Polarisation

There are certain phenomena which offer conclusive proof that light has the characteristics of a wave motion in which waves vibrate in all possible planes at right angles to the direction of propagation. Such waves are called transverse.

The following experiment with two crystals of tourmaline is intended to make the nature of this phenomenon more evident.

When a crystal of tourmaline (Fig. 15) is cut parallel to the crystallographic axis and a ray of light is allowed to pass through it, the transmitted beam in no way differs from the incident beam, as far as the unaided eye can detect. If this is followed by allowing the fight to pass through another tourmaline crystal with its axis parallel to

Fig. 15 Polarization of light by tourmaline crystals.

that of the first, the rays will be almost completely transmitted by the second crystal as well. By rotating the second crystal about the ray of light as an axis so that the axes of the two crystals are inclined to each other, we will make the intensity of the transmitted light decrease until, when the axes of the crystals are at right angles to each other, none of the light from the first crystal will pass through the second one.

In case the rotation of the second crystal is continued until the axes of both are once more parallel, the light from the first one will again be transmitted by the second. It must be evident that in passing through the first crystal light has acquired some property ordinary light does not possess.

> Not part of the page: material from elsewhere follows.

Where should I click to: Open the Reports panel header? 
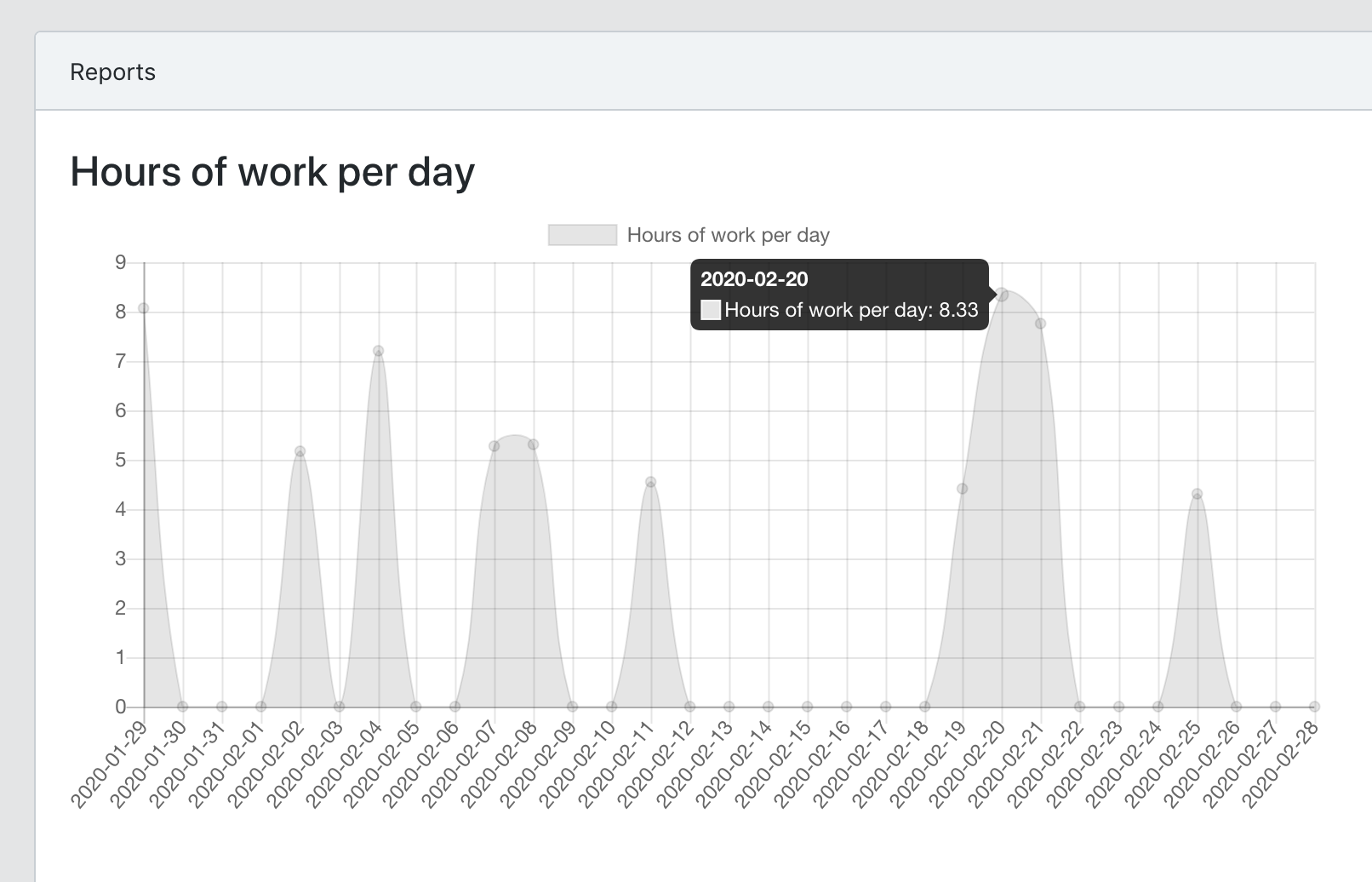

The action of the tourmaline will be understood if we consider ordinary light to consist of transverse waves in which vibrations take place in all directions in a plane normal to that of propagation.

When such a beam passes through the first tourmaline crystal, the latter absorbs all vibrations except those in a certain direction. There it transmits. Hence, the emerging beam differs from the ordinary light in that all the vibrations are but in one plane.

Such a ray of light is said to be polarized. If it falls on the second tourmaline crystal, the transmittance of the latter will, in its turn, be selective — i.e. it will transmit only the vibrations parallel to a certain direction in itself. Consequently, for one position of the crystals all the vibrations are transmitted. Whenever one of the crystals is rotated 90 degrees from this position, none of the vibrations are transmitted. It should be evident that for intermediate positions part of the vibrations are transmitted whereas the others are not.

A simple method of obtaining polarized light is by reflection from a plate of glass set at such an angle that the incident and reflected rays are perpendicular. In other words, this means that for the reflected beam to be completely polarized the angle of incidence must equal the arc tangent of the index of refraction of the glass, or

i = arctn n

where i is the incidence angle to be obtained for the total polarization and n is the index of refraction of the glass. For ordinary glass the angle i is about 57°. The amount of light reflected at this angle being small, it is customary to use a pile of glass plates when attempting to polarize light with this technique.